EXERCISE AIM ::
Output every entry below word for word, minus the images.

DATA TO PROCESS ::
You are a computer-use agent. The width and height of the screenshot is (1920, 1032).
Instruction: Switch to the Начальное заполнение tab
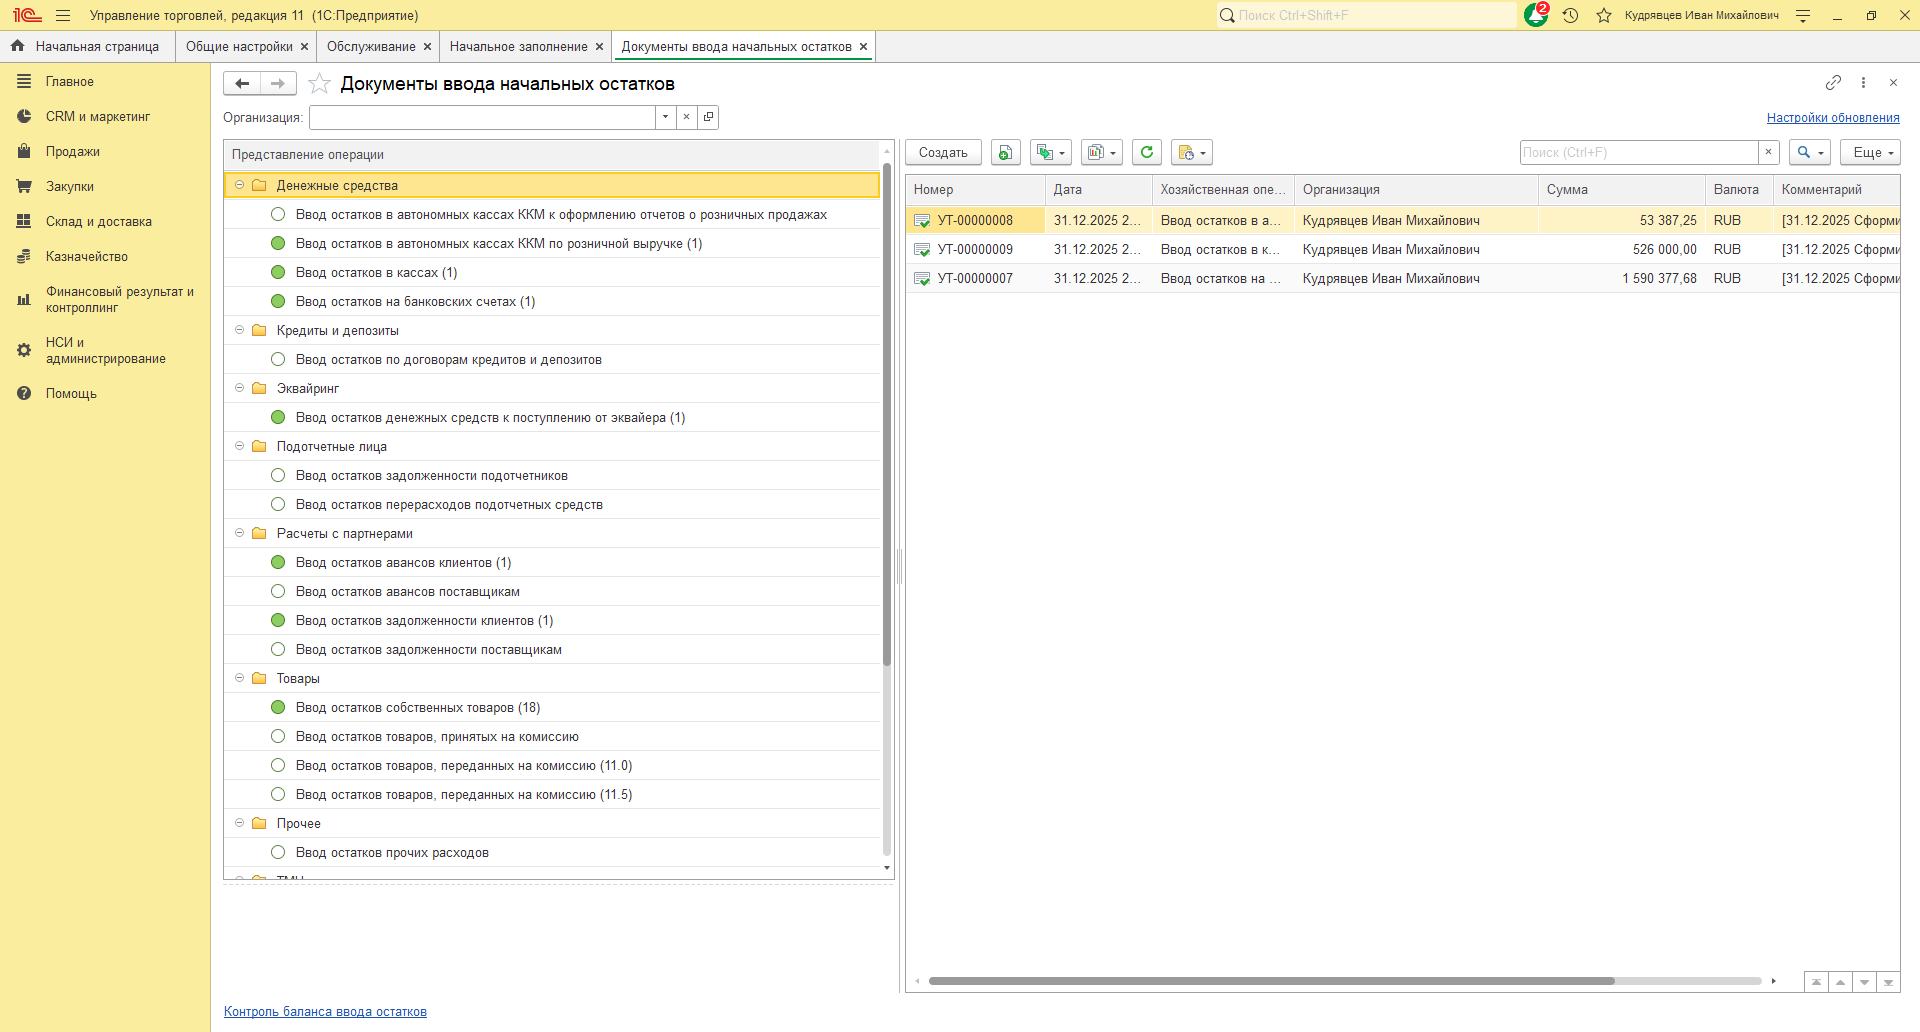[518, 47]
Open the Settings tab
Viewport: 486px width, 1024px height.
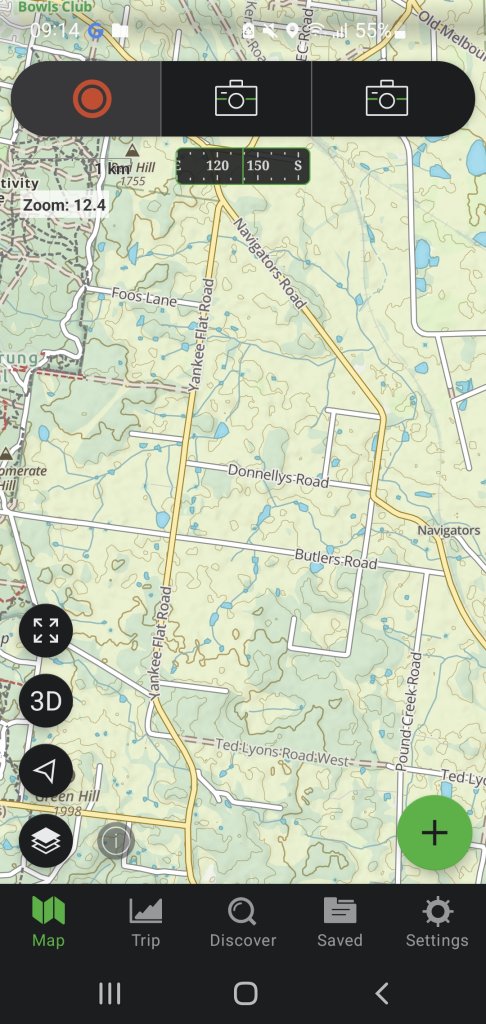437,923
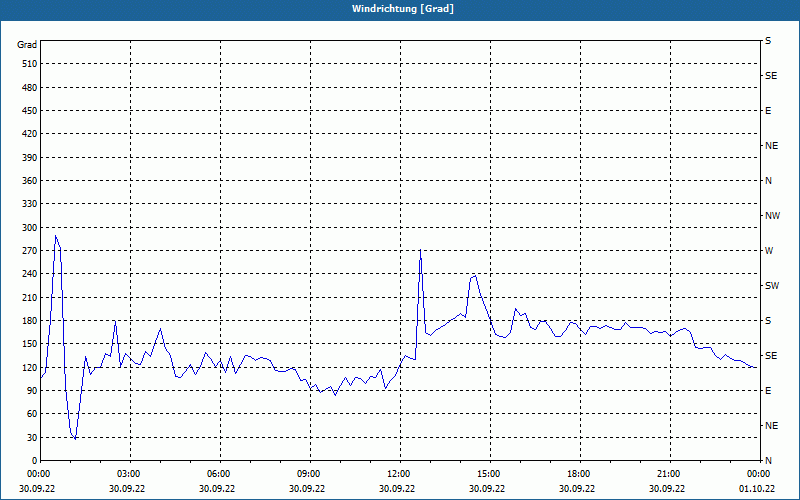This screenshot has width=800, height=500.
Task: Click the 180 tick label on the y-axis
Action: [27, 321]
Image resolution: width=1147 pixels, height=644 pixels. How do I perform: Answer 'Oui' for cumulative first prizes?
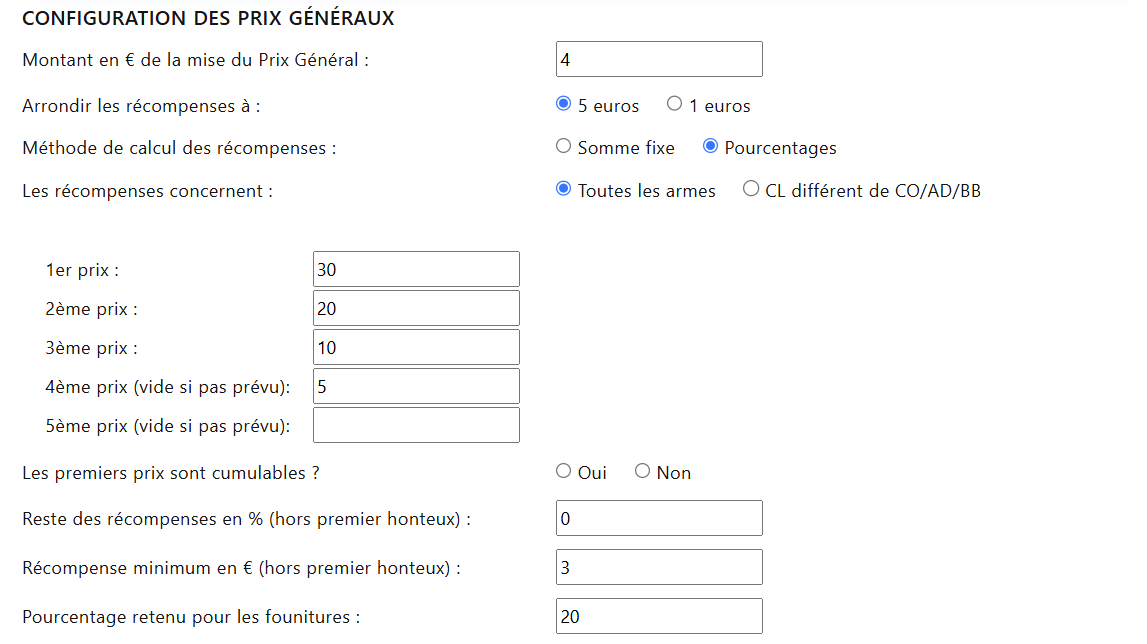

EXERCISE SOLUTION ::
You are a computer-use agent. The width and height of the screenshot is (1920, 1032).
Instruction: Switch to the Начальное заполнение tab
[518, 47]
Open the Settings tab
Viewport: 486px width, 1024px height.
437,923
This screenshot has width=800, height=500.
Task: Click the 180 tick label on the y-axis
Action: [27, 321]
Image resolution: width=1147 pixels, height=644 pixels. How do I perform: Answer 'Oui' for cumulative first prizes?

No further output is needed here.